Saludado, celebrado, aclamado, incensado (con tres golpes dobles, como dice B. Gherardini) aún antes de su convocatoria y desarrollo, el Concilio Vaticano II no deja de recibir – universo orbe plaudente – los hosannas de la jerarquía, los teólogos y los fieles con mediana o poca formación, como el evento eclesial del siglo XX, una caída del cielo de un rayo de luz y vida, un nuevo nacimiento de la Iglesia, sin entender demasiado qué le debemos, que le deberíamos en verdad, agradecer al concilio que a diferencia de cuantos les han precedido (excepción hecha con Trento, que ya explicaremos en otra ocasión) es el más citado en la producción teológica, pastoral, espiritual, etc. etc., de los últimos cincuenta años.

 

Una incurable febrícula tropical, con sus picos y bajantes, con su permanente ritornello sobre el aggiornamento es la constante consigna, el tema, la predicación y el fundamento de todo cuanto se viene diciendo, escribiendo y digamos, obrando durante los años del postconcilio.

Lanzada la alegre bandera del optimismo sesentista que tenía anclada bien firme su asta en el modernismo que le antecedía en casi un siglo, la gran masa “creyente”, sin haberlo pedido, ni siquiera pensado; se encontró ante las promesas de una puesta al día, un ajuste del reloj de la Iglesia que se veía necesitado de una mano (o muchas manos) de teólogos-relojeros que movieran las agujas (sin considerar demasiado los engranajes internos) para que el mundo viera con simpatía a la Iglesia, que miraba ella al mundo con más simpatía aún.

La política de demonización de quien piensa distinto (la Iglesia pre o post conciliar) no ha hecho más que –como Gherardini lo describe- entonar un de profundis al pasado y un himno al sol del futuro, sin que los documentos conciliares fueran leídos según la criteriología clásica que hubiese aclarado: la continuidad del Vaticano II con la línea de la tradicional enseñanza católica; o la disociación del Vaticano II respecto a esa tradicional enseñanza; o bien la medida de la continuidad y de la hipotética discontinuidad.

● **Ejercicio 1**
Reproduce el tramo del texto sobre el Concilio Vaticano II que va desde "Saludado, celebrado, aclamado, incensado" hasta "últimos cincuenta años.", sustituyendo "siglo XX" por "siglo veinte".
El texto y las entradas son materiales independientes entre sí.

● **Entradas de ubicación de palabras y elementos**
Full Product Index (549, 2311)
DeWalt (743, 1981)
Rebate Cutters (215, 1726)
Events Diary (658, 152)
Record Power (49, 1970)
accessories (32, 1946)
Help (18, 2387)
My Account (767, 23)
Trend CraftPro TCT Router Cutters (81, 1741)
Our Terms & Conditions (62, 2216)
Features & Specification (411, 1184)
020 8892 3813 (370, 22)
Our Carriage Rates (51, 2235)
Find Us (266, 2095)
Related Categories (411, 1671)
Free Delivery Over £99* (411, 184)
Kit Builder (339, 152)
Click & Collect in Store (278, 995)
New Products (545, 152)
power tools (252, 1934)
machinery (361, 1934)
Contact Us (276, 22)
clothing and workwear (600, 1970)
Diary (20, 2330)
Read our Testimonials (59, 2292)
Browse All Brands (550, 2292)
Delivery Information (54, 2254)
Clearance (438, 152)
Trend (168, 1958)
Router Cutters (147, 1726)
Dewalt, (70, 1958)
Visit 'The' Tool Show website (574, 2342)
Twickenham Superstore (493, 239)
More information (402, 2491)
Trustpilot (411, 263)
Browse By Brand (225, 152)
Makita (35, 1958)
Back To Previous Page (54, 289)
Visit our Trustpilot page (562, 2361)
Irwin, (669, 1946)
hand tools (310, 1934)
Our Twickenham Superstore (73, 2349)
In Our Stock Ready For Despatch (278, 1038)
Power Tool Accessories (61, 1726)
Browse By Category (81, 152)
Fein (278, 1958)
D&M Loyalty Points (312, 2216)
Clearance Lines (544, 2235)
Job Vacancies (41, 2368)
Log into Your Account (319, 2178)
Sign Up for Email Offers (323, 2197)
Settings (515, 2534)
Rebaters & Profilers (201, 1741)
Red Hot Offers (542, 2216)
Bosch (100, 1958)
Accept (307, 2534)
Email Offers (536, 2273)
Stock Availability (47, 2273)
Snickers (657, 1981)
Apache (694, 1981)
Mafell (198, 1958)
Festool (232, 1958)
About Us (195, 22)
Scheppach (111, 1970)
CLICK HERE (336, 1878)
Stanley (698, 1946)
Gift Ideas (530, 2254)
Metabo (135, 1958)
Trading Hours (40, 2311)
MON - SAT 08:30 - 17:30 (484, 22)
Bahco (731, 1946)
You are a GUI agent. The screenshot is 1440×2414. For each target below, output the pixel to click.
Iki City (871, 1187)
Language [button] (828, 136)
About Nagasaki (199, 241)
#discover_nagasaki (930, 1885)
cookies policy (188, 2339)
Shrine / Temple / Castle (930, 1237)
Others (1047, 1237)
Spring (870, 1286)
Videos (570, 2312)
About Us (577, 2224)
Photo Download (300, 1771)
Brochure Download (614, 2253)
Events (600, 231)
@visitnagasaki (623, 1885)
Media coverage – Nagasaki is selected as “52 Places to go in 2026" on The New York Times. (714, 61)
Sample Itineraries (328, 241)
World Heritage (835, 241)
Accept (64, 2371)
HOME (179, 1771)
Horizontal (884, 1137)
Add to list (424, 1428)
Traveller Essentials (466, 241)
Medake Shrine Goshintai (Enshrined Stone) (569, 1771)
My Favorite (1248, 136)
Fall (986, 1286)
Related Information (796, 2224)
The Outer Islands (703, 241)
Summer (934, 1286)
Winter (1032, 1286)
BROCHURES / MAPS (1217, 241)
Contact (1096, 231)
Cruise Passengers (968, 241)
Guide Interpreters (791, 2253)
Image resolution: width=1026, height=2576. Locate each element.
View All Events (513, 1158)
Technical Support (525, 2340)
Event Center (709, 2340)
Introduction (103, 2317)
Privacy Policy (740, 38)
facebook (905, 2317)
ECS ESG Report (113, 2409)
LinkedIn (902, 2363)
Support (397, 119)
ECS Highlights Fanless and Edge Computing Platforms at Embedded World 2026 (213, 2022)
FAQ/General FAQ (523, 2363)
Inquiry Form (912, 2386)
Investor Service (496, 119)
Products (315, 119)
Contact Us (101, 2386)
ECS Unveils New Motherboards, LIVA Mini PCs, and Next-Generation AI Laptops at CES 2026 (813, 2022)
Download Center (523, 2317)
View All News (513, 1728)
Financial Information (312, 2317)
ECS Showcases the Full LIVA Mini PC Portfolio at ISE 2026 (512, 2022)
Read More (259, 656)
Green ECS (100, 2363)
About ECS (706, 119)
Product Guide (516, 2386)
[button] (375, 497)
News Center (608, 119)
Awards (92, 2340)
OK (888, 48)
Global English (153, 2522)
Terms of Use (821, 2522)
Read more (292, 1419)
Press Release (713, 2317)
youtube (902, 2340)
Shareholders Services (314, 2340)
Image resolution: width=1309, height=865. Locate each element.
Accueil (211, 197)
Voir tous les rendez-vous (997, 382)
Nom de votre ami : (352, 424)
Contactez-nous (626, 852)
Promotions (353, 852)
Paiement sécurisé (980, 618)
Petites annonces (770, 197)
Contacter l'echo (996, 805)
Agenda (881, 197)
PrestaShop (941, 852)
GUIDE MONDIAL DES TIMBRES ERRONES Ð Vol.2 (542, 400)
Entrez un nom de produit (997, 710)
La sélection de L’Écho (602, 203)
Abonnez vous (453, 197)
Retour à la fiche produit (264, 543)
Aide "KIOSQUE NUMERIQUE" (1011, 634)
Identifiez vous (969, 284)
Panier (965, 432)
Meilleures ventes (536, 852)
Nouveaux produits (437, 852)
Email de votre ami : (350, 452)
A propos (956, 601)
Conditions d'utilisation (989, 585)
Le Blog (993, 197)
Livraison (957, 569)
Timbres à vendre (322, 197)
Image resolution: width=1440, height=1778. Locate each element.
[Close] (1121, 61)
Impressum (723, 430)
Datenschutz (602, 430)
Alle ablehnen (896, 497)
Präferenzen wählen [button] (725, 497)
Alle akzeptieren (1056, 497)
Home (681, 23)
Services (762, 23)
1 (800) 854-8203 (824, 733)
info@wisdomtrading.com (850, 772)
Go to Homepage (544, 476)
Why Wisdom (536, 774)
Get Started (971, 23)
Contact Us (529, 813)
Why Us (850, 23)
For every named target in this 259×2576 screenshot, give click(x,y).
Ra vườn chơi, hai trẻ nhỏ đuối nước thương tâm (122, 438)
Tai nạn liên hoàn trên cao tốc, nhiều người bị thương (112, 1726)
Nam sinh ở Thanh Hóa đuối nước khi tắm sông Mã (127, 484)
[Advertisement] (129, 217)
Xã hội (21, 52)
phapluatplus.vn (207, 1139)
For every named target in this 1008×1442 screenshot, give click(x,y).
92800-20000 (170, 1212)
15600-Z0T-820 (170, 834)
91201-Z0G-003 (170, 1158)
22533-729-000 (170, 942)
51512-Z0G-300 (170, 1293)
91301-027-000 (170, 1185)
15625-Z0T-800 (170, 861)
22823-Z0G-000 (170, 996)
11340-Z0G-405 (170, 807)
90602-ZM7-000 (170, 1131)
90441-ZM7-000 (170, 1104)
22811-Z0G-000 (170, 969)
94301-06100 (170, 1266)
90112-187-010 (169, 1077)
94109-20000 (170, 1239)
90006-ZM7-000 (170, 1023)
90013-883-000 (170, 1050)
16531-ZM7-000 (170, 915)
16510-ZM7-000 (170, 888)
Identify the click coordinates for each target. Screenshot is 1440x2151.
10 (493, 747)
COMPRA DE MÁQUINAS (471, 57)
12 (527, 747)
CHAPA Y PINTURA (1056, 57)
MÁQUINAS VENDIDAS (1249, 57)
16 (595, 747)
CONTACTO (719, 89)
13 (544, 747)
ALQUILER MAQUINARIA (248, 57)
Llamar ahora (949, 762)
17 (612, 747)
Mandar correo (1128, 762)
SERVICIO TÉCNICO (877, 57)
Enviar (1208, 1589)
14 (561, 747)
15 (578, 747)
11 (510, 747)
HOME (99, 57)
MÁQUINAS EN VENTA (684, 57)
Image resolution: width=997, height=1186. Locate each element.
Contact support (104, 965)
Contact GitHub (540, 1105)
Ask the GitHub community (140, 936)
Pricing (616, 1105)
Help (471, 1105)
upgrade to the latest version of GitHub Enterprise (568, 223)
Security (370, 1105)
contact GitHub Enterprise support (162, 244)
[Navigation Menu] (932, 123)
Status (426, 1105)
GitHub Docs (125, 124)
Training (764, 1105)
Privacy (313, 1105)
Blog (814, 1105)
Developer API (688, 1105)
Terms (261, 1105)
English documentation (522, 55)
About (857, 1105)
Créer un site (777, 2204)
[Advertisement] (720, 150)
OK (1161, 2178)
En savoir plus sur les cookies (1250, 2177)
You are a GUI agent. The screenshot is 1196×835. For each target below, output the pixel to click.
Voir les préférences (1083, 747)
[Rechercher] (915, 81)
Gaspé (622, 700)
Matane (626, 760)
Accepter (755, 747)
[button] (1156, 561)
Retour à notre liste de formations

● **Ejercicio 2**
Por favor, copia sin cambios el tramo de las entradas que va desde su comienzo hasta la línea que contiene "020 8892 3813 (370, 22)", ambas incluidas.

● **Resultado correcto 1**
Saludado, celebrado, aclamado, incensado (con tres golpes dobles, como dice B. Gherardini) aún antes de su convocatoria y desarrollo, el Concilio Vaticano II no deja de recibir – universo orbe plaudente – los hosannas de la jerarquía, los teólogos y los fieles con mediana o poca formación, como el evento eclesial del siglo veinte, una caída del cielo de un rayo de luz y vida, un nuevo nacimiento de la Iglesia, sin entender demasiado qué le debemos, que le deberíamos en verdad, agradecer al concilio que a diferencia de cuantos les han precedido (excepción hecha con Trento, que ya explicaremos en otra ocasión) es el más citado en la producción teológica, pastoral, espiritual, etc. etc., de los últimos cincuenta años.

● **Resultado correcto 2**
Full Product Index (549, 2311)
DeWalt (743, 1981)
Rebate Cutters (215, 1726)
Events Diary (658, 152)
Record Power (49, 1970)
accessories (32, 1946)
Help (18, 2387)
My Account (767, 23)
Trend CraftPro TCT Router Cutters (81, 1741)
Our Terms & Conditions (62, 2216)
Features & Specification (411, 1184)
020 8892 3813 (370, 22)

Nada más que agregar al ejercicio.